Mortgage Crisis Crosses The Atlantic
I know I've mentioned this before, but my mother always told me to watch the United States to find out what was going to happen to our weather. Her theory, and like all mothers she was quite right, is that bad weather always comes across the Atlantic from the States.
The same is true of our economy. Here in Britain, we have just had a very depressing annual budget report, packed with tax rises and borrowing and gloom, and it is all your fault -- you and your rotten sub-prime fiasco.
As a result of the ensuing credit crunch, says our Treasury Secretary, we are not getting the economic growth we expected. That means less revenue for him, that means more tax for us, that means more borrowing for the government.
Not his fault you understand. Your fault.
Not that we can compete with you in terms of deficits. I read of a US deficit of 175 billion dollars for February alone. Now that is what I call a deficit. Makes me almost embarrassed to mention our paltry little debt.
But we are in a spot of bother, it seems -- and that means we are going to have to pay more to put cars on the road, and fill them up with gas. And there we can put you in your place. I read that you are outraged to be paying more than $3.20 a gallon. Here we are paying more than 10 dollars. We are also going to have to pay more for cigarettes, and booze, and those big SUVs.
So the outlook is gloomy, although not as yet desperate, according to our government. Taxes are rising a bit, and borrowing is rising quite a bit, but all is under control. But like my mother, our Treasury Secretary is gazing anxiously across the Atlantic as he makes those predictions. The problem is that no one -- not the journalists, not the financial gurus, and not even the Prime Minister, knows how much trouble the world is really in. Confidence has fallen faster than a New York Governor.

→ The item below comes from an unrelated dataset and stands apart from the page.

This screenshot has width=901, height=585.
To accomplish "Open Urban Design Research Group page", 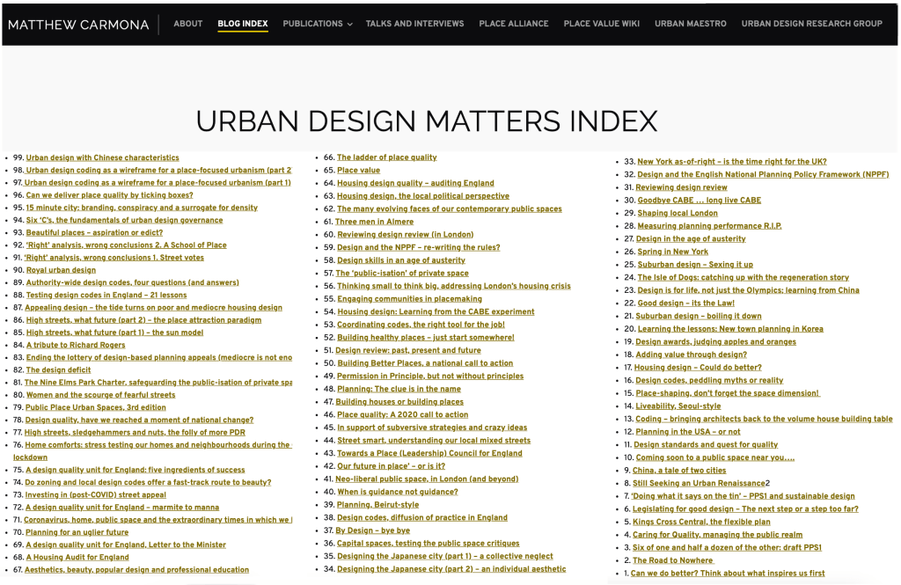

So the other day, your Federal Reserve and our Bank of England joined banks across the world to pump a lot more money into the banking system in an attempt to get the wheels moving again. Will it work? Well, it all depends on you. Have we heard the end of the credit crunch? Is there still a bank in trouble? Just how dark are the clouds gathered over the American economy? As my mother would have told me, only when we know what your weather is really like will we know whether our Treasury Secretary's sums will add up.